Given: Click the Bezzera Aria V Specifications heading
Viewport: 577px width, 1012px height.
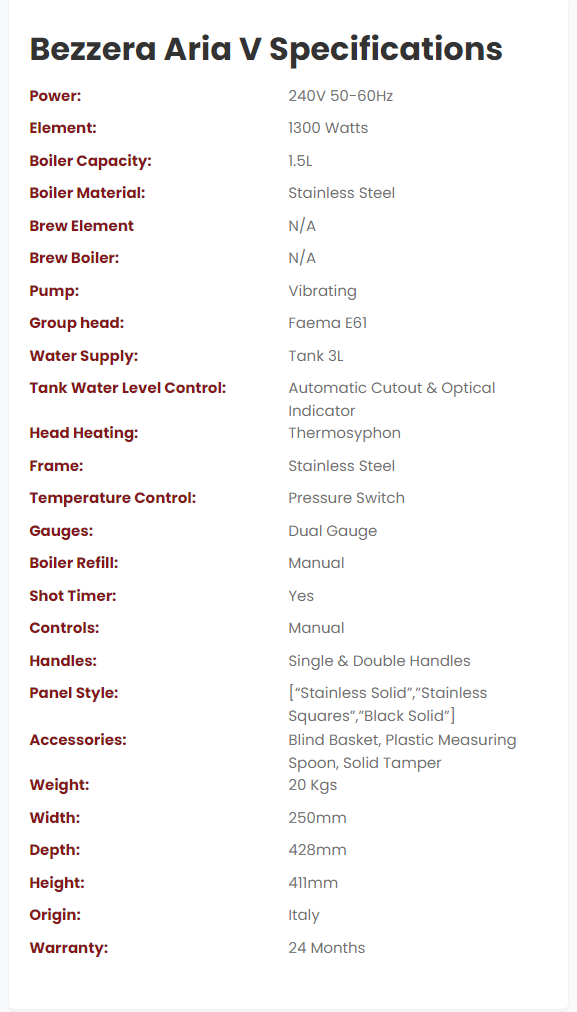Looking at the screenshot, I should [x=266, y=49].
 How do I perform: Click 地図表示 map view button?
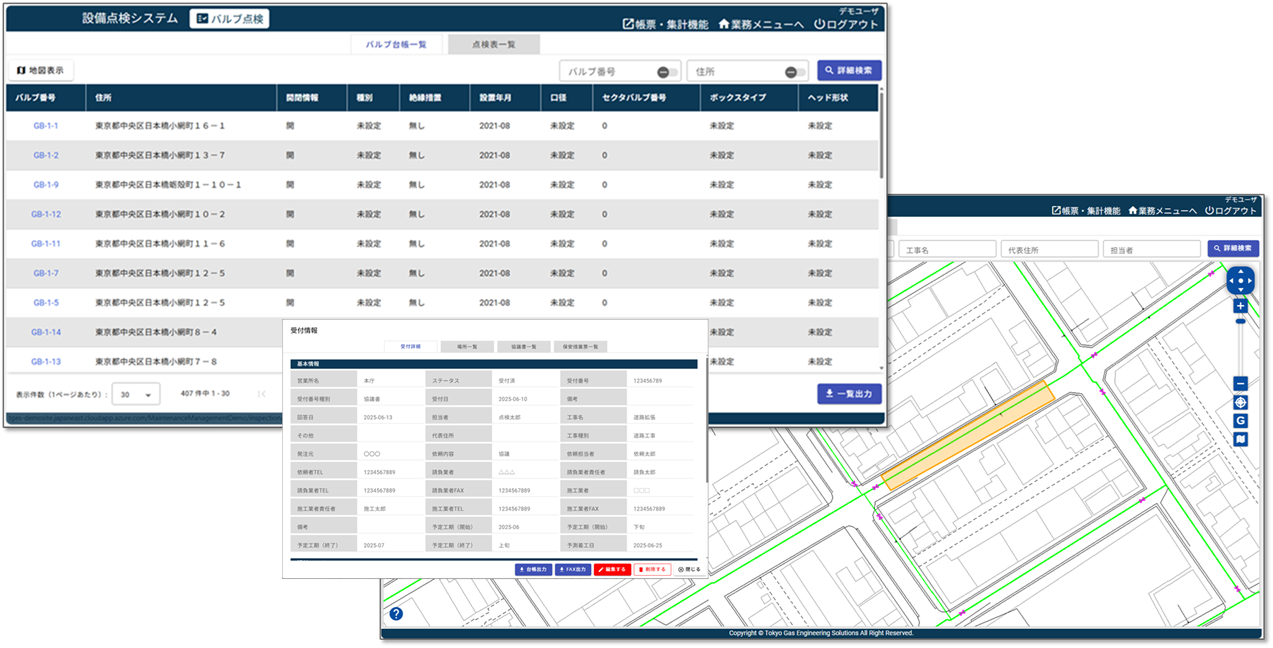tap(41, 71)
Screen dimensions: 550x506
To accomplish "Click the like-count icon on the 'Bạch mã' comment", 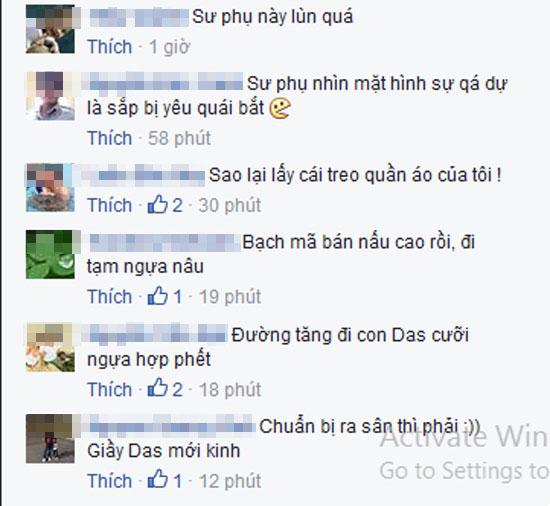I will point(157,296).
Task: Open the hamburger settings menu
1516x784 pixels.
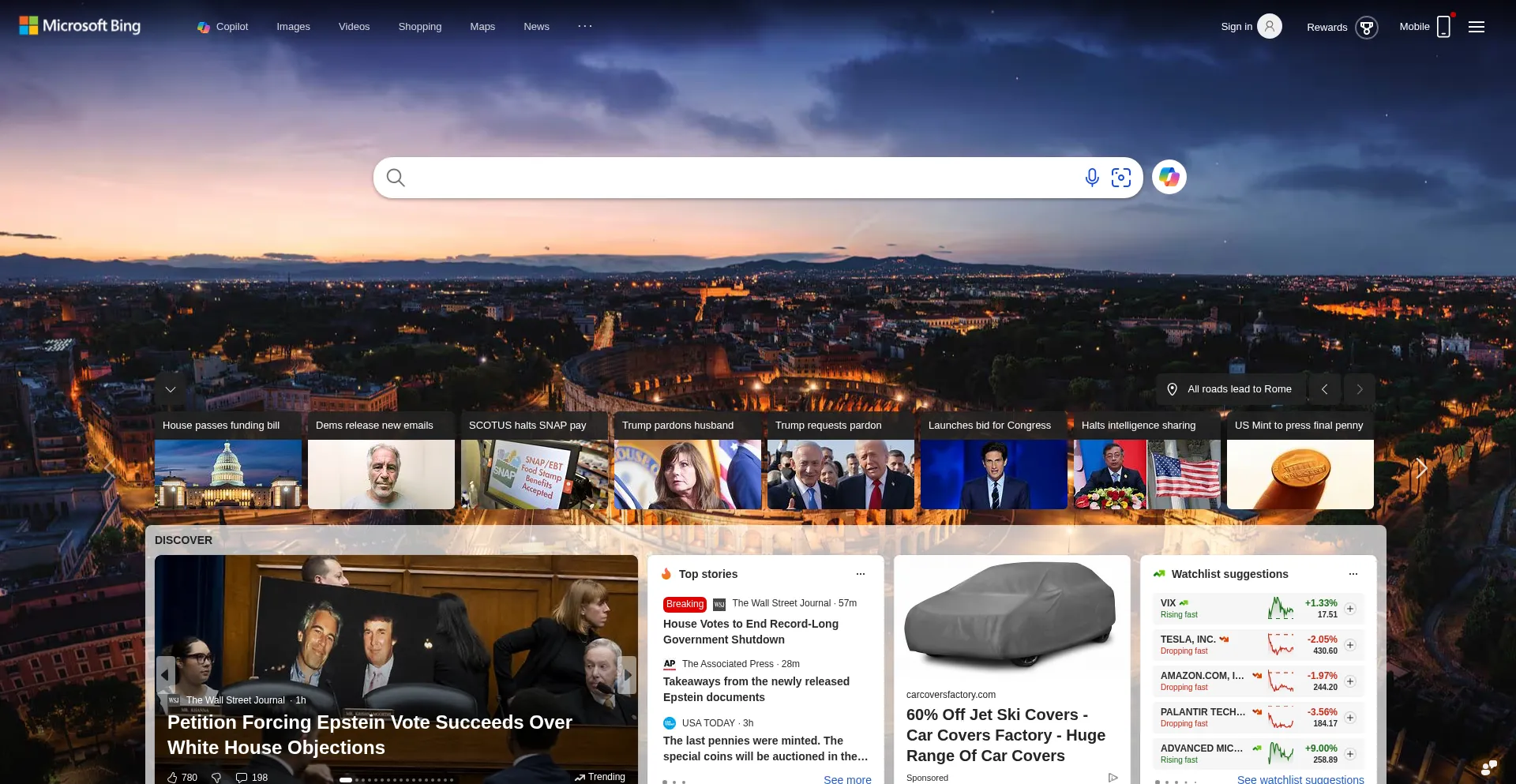Action: tap(1477, 27)
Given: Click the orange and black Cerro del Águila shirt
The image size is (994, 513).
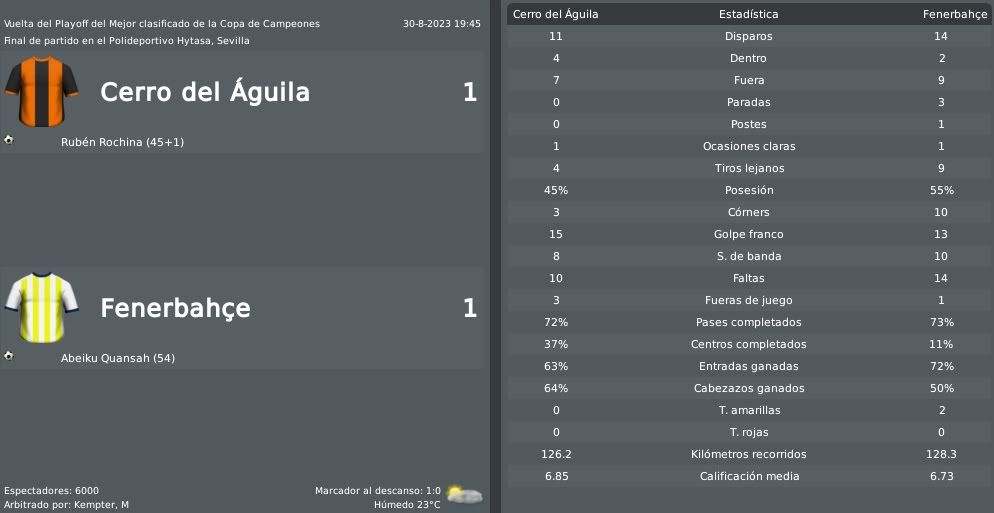Looking at the screenshot, I should click(41, 92).
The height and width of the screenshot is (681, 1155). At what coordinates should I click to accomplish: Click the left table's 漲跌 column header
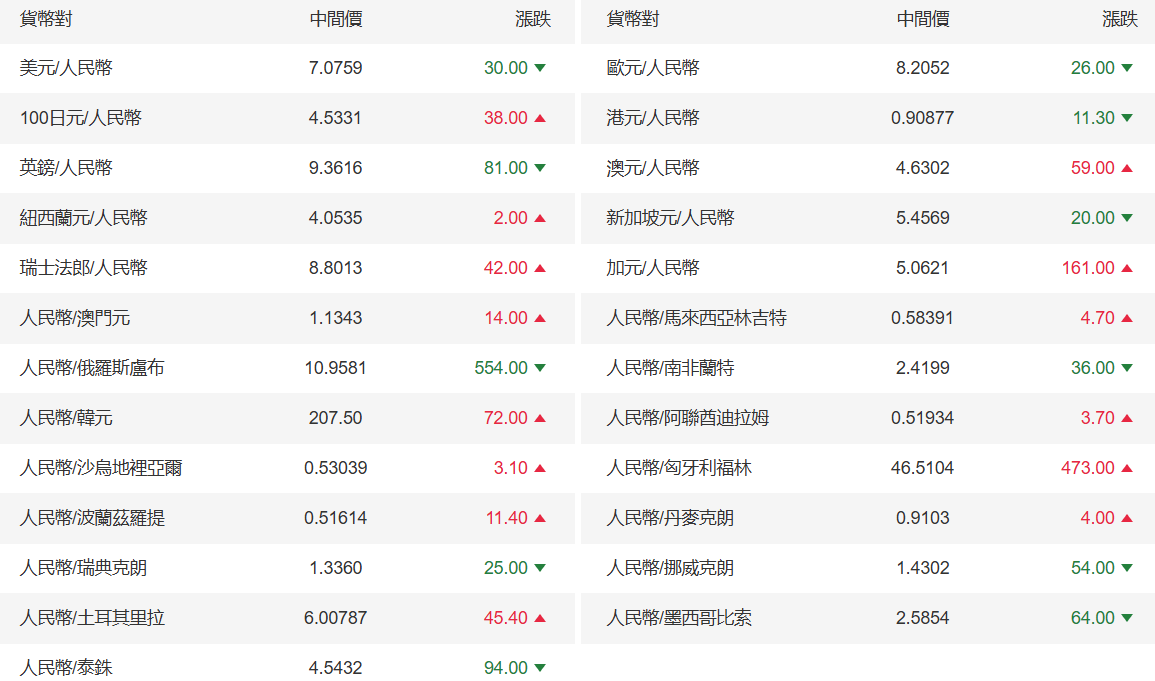tap(532, 19)
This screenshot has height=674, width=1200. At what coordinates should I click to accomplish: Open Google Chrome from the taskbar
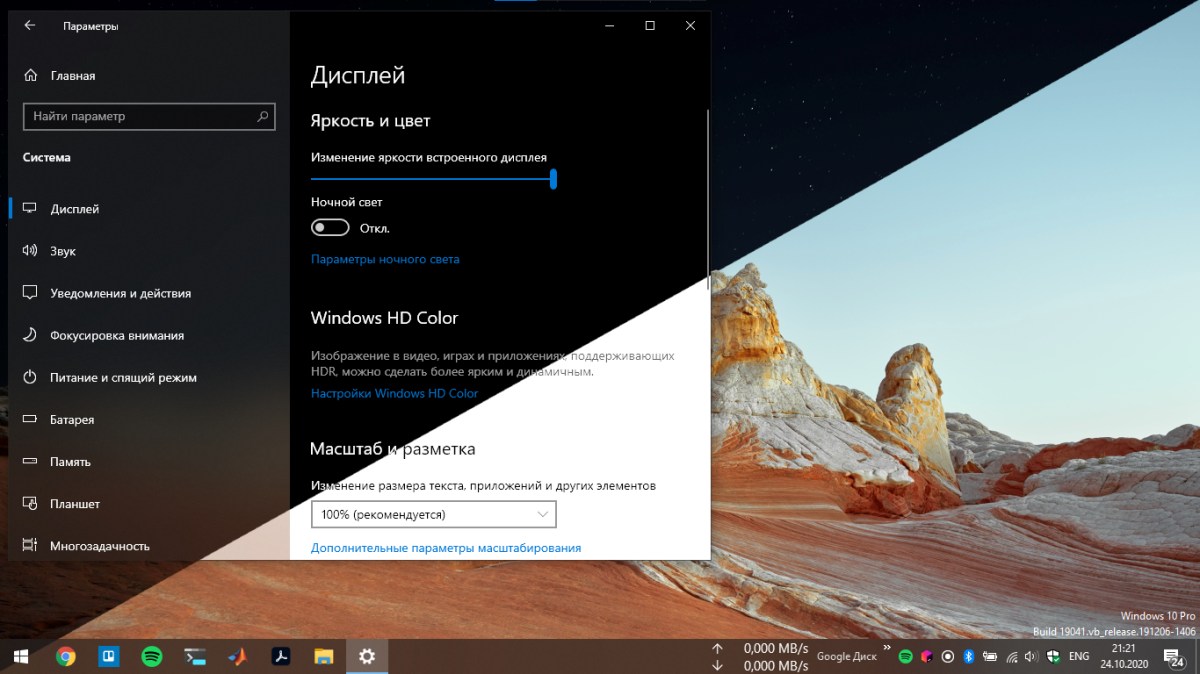[x=66, y=657]
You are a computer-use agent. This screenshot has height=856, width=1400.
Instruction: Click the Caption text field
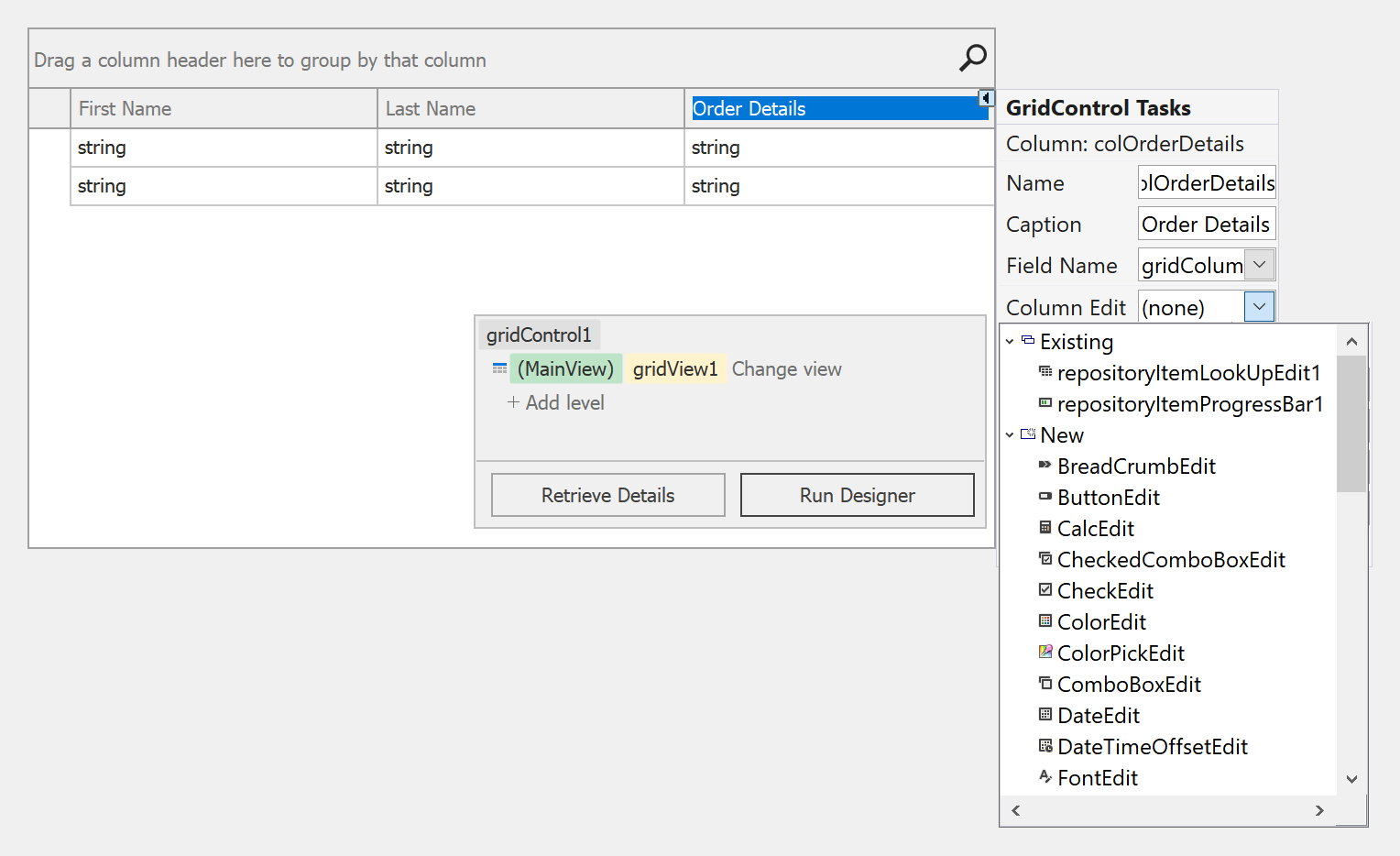coord(1206,225)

YOUR INSTRUCTIONS: In the part of the records that opens with the line containing "The height and" and closes with the line containing "[x=66, y=657]", substitute "image" for every occurrence of "screenshot", leaving everything else unchanged. Reproduce only that part, omitting the pictures.

RESULT OF THE EXERCISE:
The height and width of the image is (681, 1155). At what coordinates should I click to accomplish: Click the left table's 漲跌 column header
tap(532, 19)
This image has height=674, width=1200. At what coordinates should I click to accomplish: Open Google Chrome from the taskbar
[x=66, y=657]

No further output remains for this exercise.